Este sábado 2 de agosto, en el Estadio Rodrigo Paz Delgado de Quito, Brasil reafirmó su hegemonía continental al conquistar su noveno título de la Copa América Femenina, tras imponerse 2-1 ante una aguerrida Selección Colombia.
El encuentro, cargado de emoción y expectativa, enfrentó a dos equipos invictos que ya habían asegurado su cupo a los Juegos Olímpicos de Los Ángeles 2028. Colombia, liderada por figuras como Linda Caicedo, Mayra Ramírez y la arquera Katherine Tapia, mostró carácter y determinación, pero no logró romper la racha de finales perdidas ante la poderosa “Verdeamarela”.
Brasil, con una actuación sólida y goles de Amanda Gutierres y Marta, se llevó el trofeo en una edición que marcó un hito para el fútbol femenino sudamericano. El nuevo diseño de la copa, presentado por la Conmebol, simboliza el crecimiento del deporte en la región.

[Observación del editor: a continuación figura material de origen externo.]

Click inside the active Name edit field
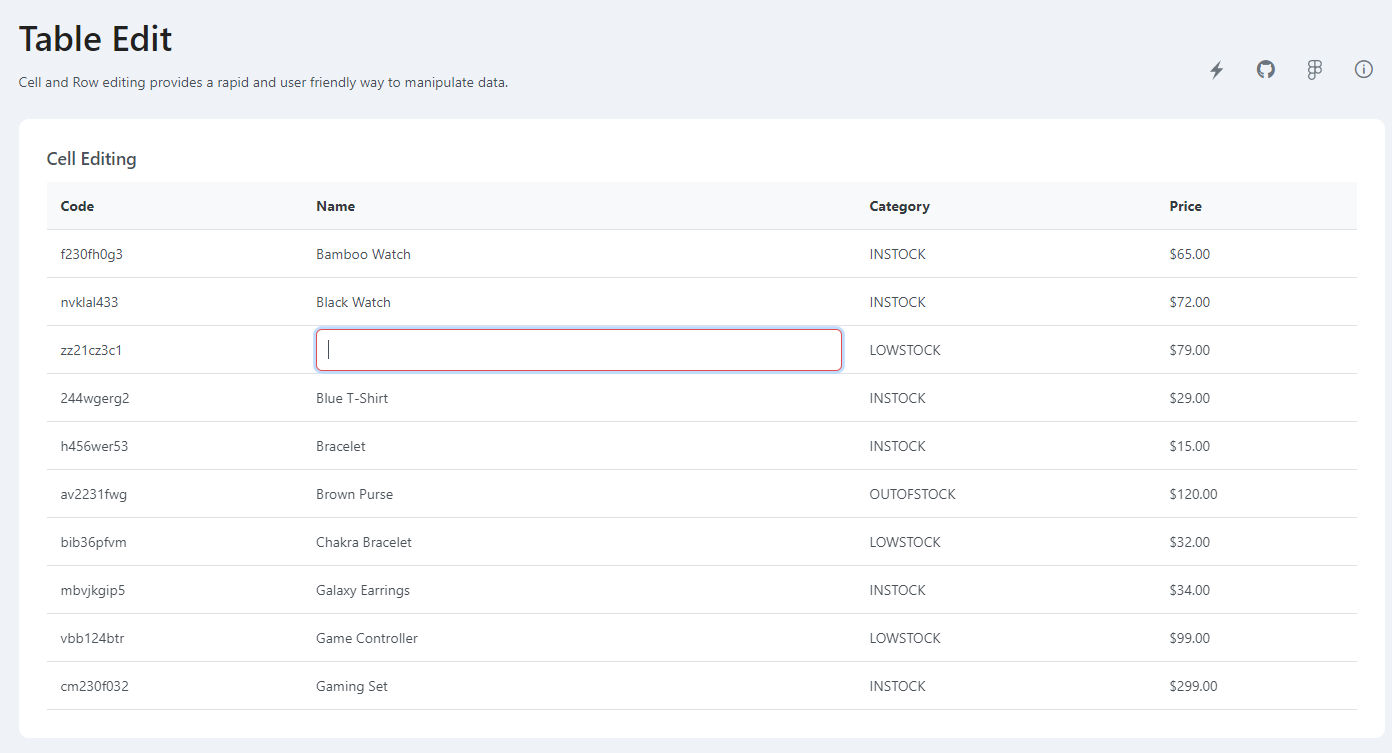The image size is (1392, 753). click(x=578, y=350)
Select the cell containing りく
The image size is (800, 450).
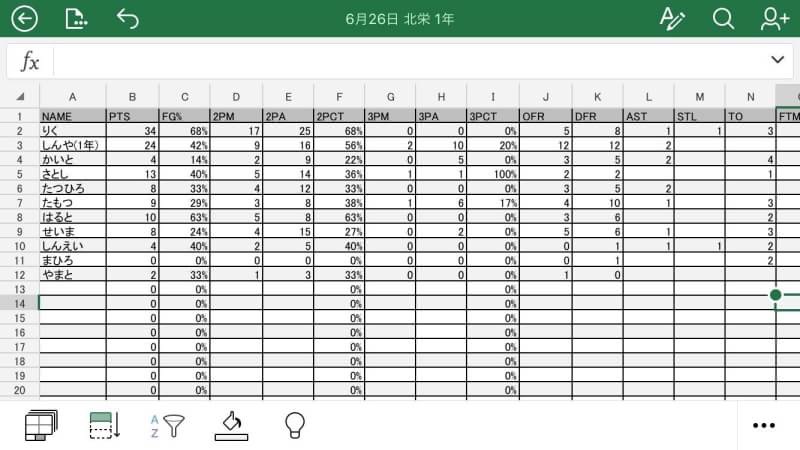click(x=73, y=131)

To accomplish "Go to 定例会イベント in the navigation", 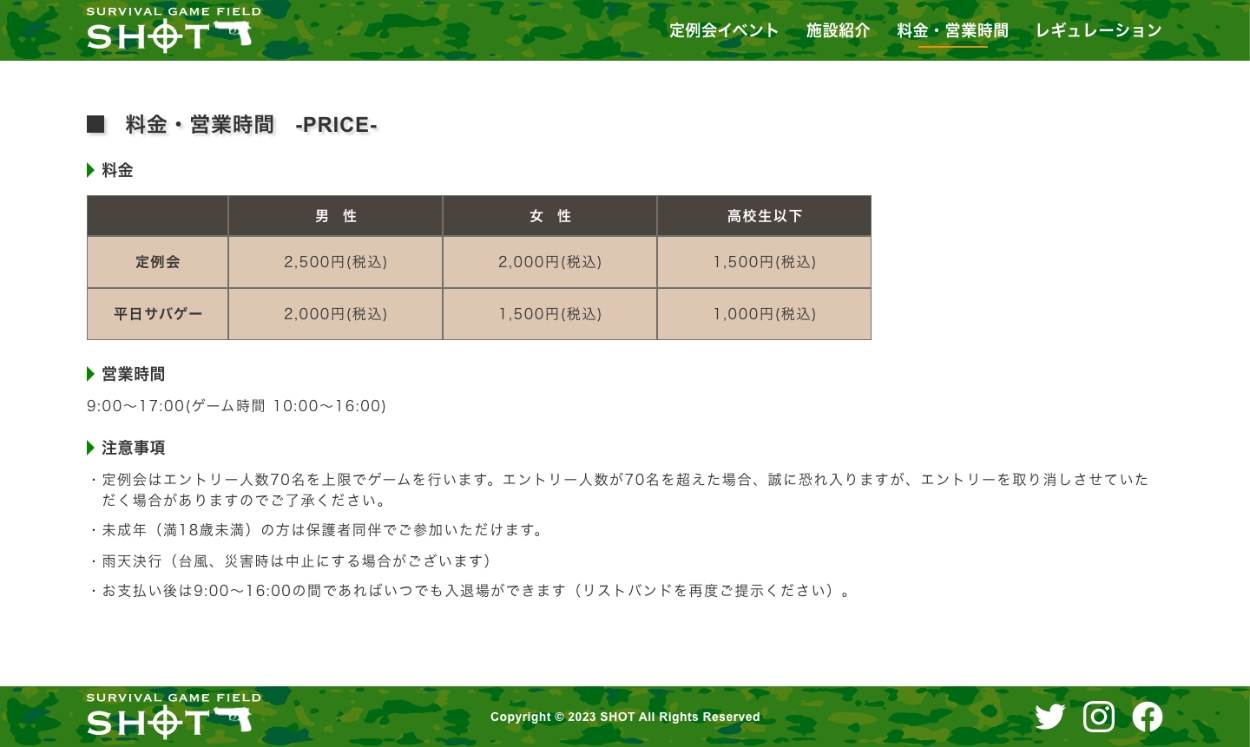I will coord(724,30).
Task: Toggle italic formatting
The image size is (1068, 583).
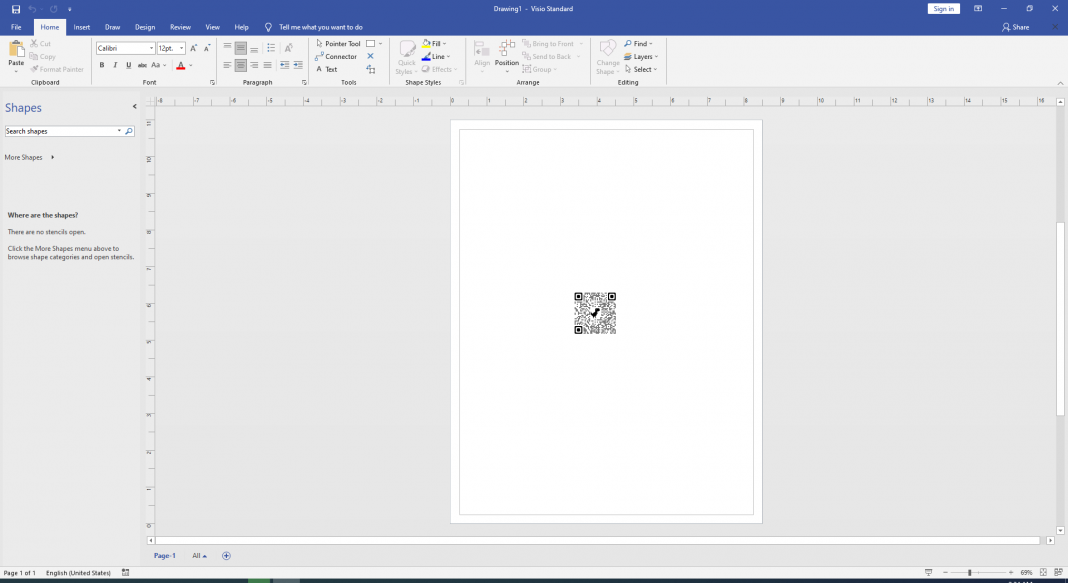Action: [114, 64]
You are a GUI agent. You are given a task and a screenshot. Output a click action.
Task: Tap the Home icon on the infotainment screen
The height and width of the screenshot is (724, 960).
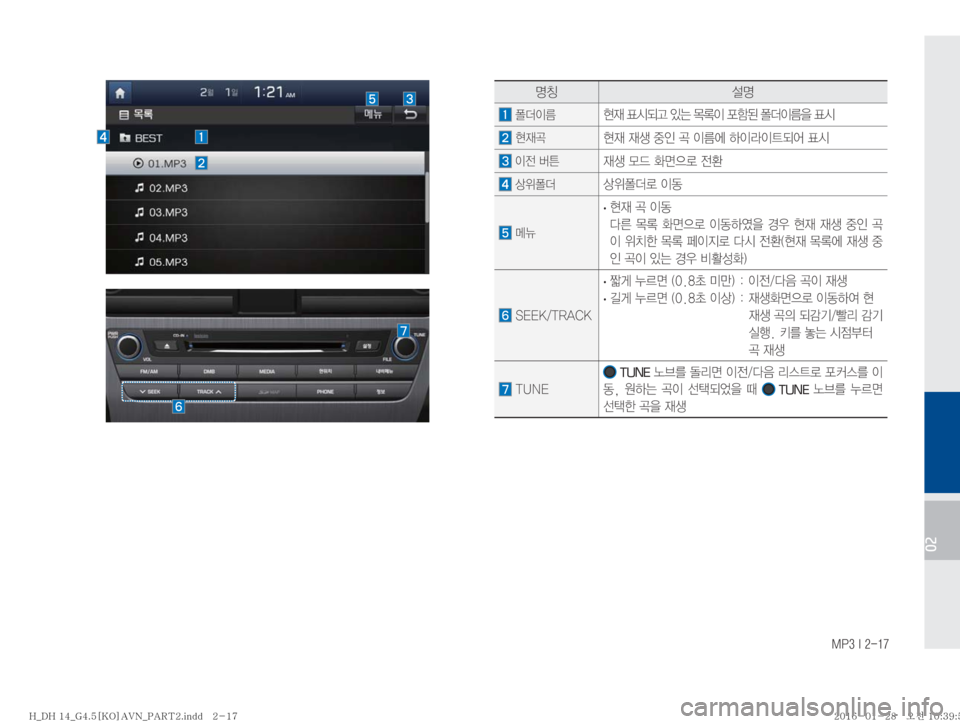(121, 91)
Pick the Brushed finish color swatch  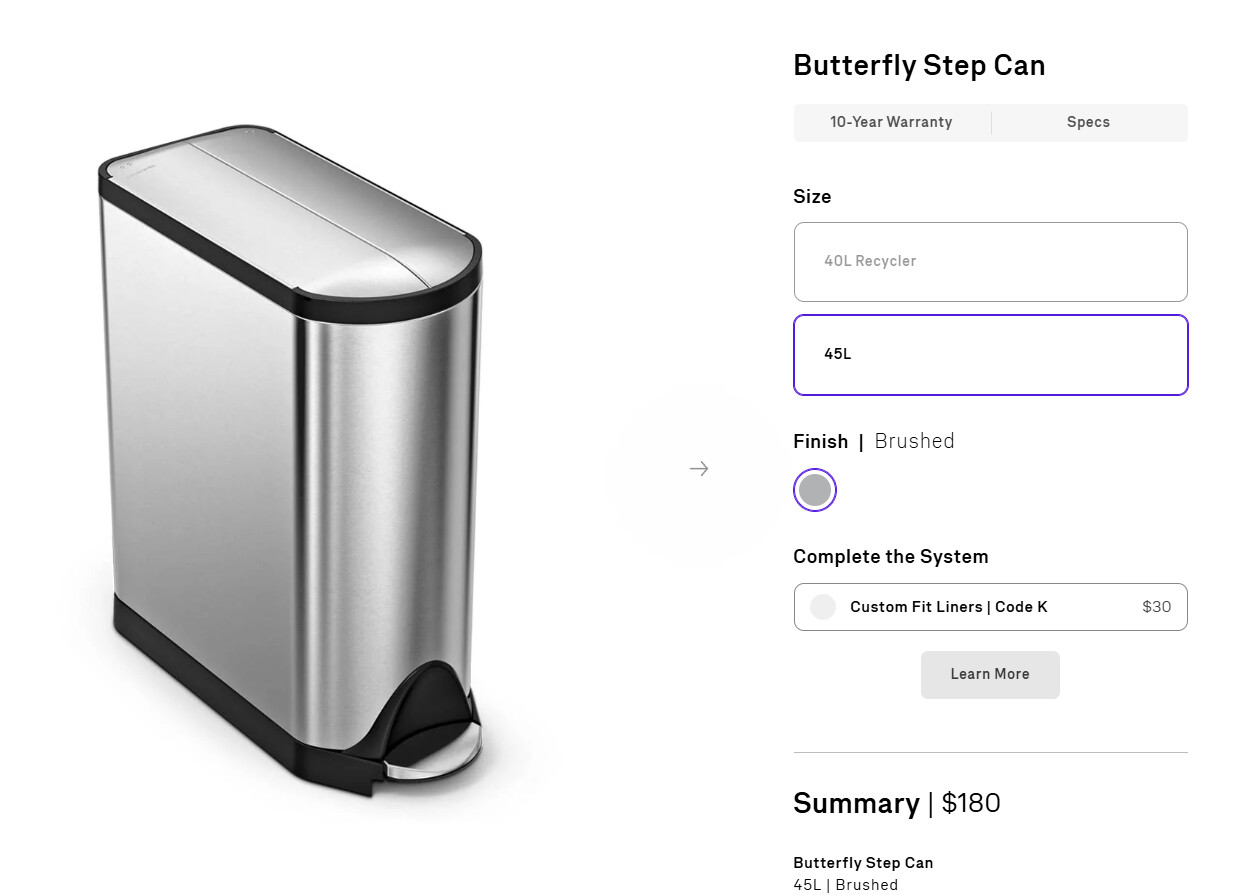pyautogui.click(x=815, y=490)
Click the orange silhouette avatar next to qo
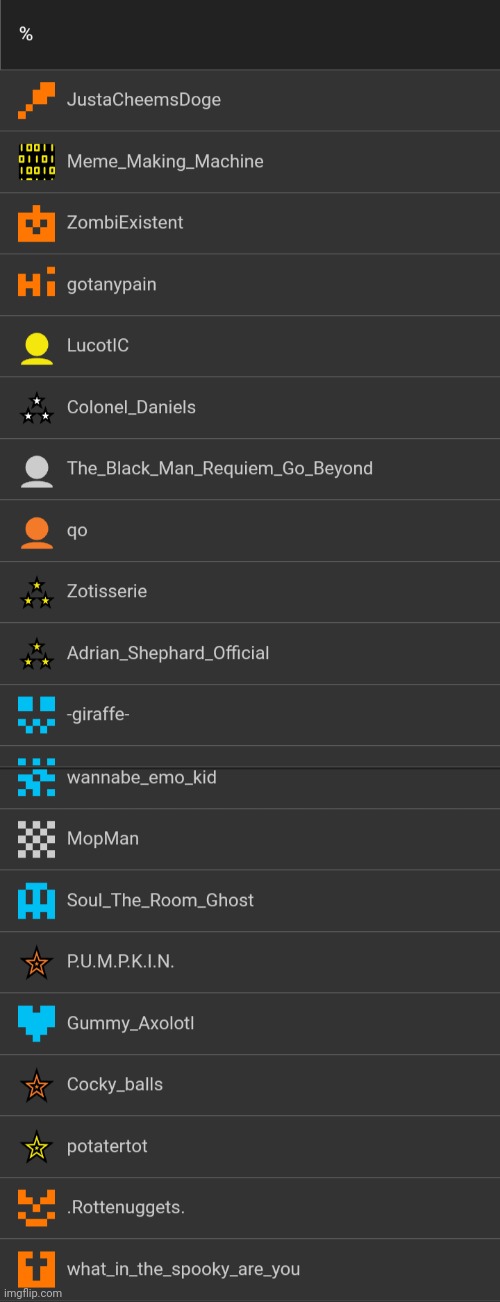 (36, 530)

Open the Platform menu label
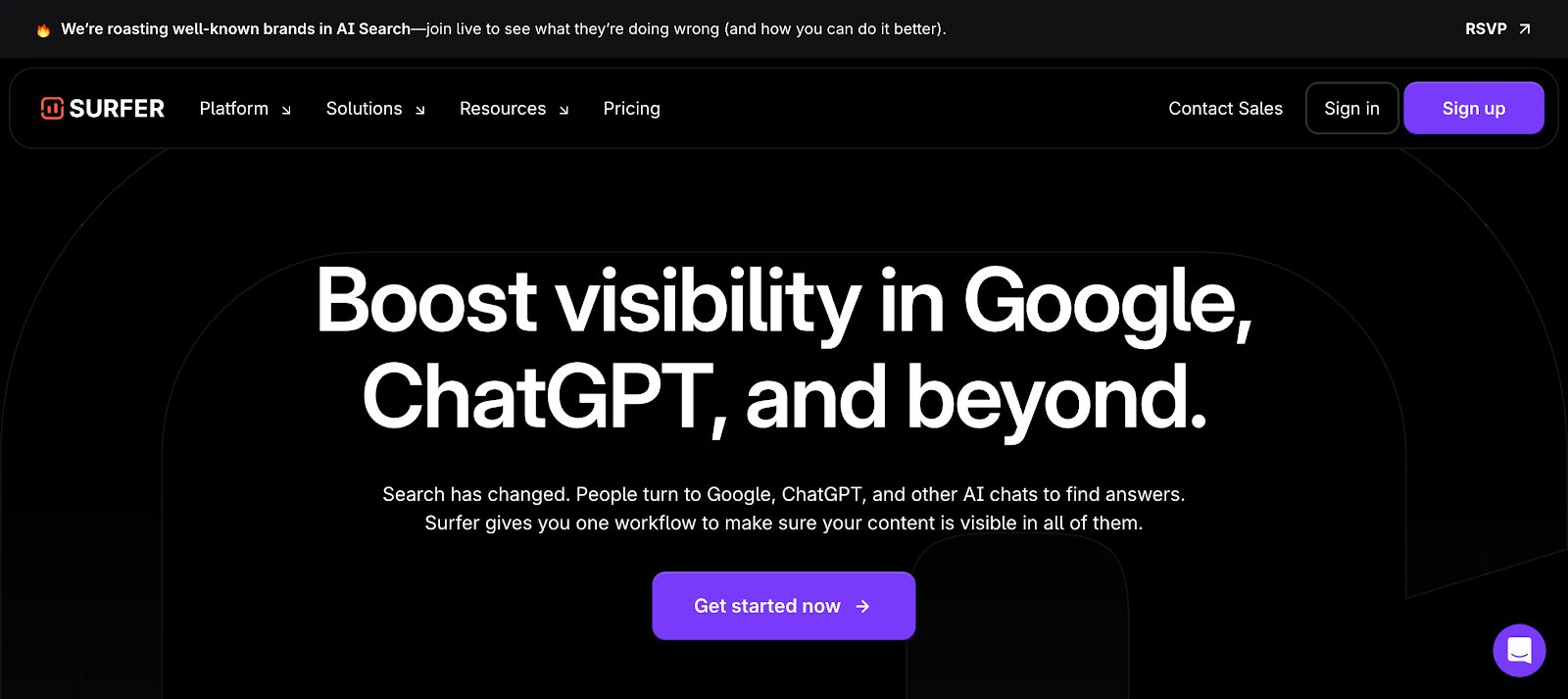point(233,109)
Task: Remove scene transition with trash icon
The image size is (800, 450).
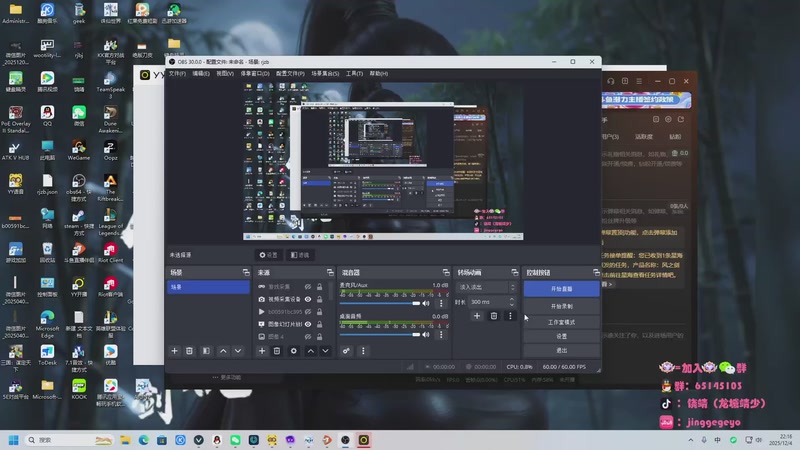Action: pos(493,316)
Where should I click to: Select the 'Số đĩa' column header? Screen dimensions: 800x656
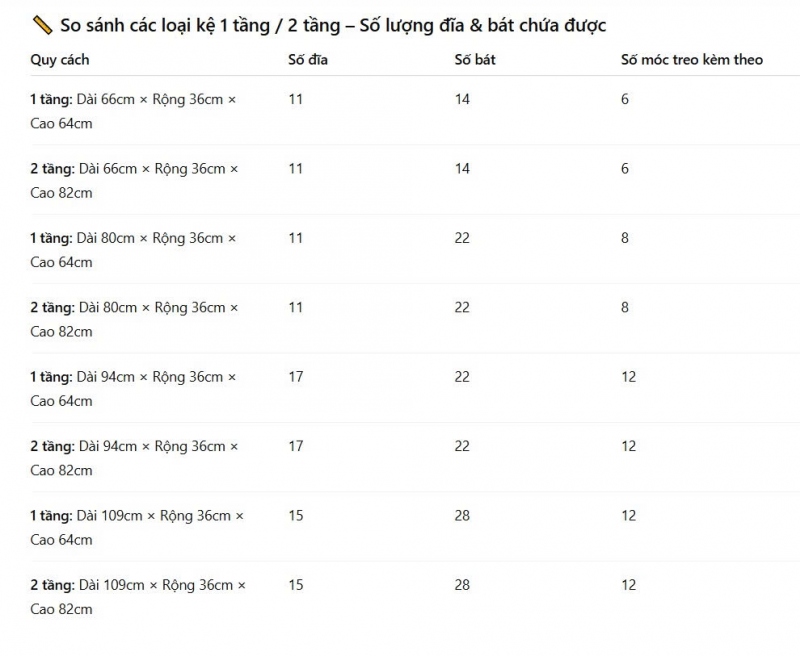click(308, 60)
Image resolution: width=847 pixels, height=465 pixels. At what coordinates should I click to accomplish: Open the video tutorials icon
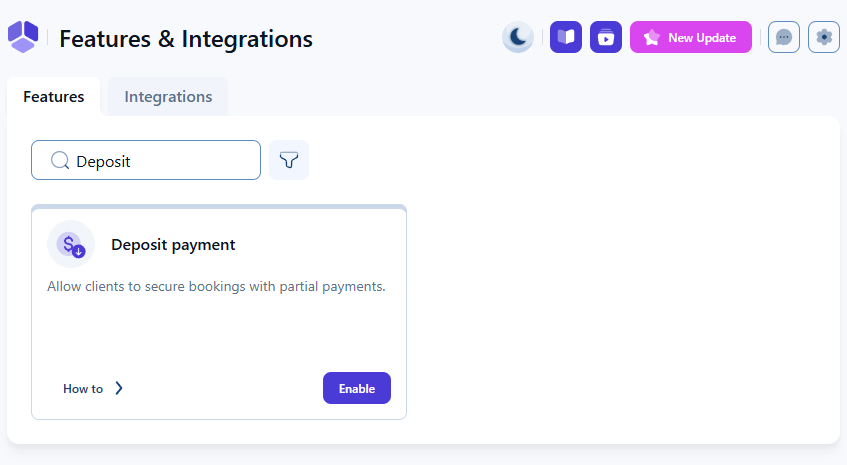point(606,38)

Polémica arbitral empaña la final
A pesar del nivel técnico mostrado por ambos equipos, la final no estuvo exenta de controversia. Jugadoras, analistas y figuras como James Rodríguez señalaron una presunta parcialidad en el arbitraje a favor de Brasil. Dos acciones dentro del área que pudieron ser sancionadas como penal a favor de Colombia fueron ignoradas por la jueza central, sin revisión del VAR ni explicación oficial posterior. Esta situación generó malestar entre la afición y reavivó el debate sobre la necesidad de mayor transparencia y equidad en los partidos decisivos del fútbol femenino continental.
“Este equipo ha hecho historia. Aunque no logramos el título, demostramos que Colombia está lista para grandes cosas”, expresó el técnico Ángelo Marsiglia en rueda de prensa.
La final fue transmitida por Caracol Televisión, RCN y plataformas digitales, con una audiencia masiva que celebró el avance del fútbol femenino en el continente.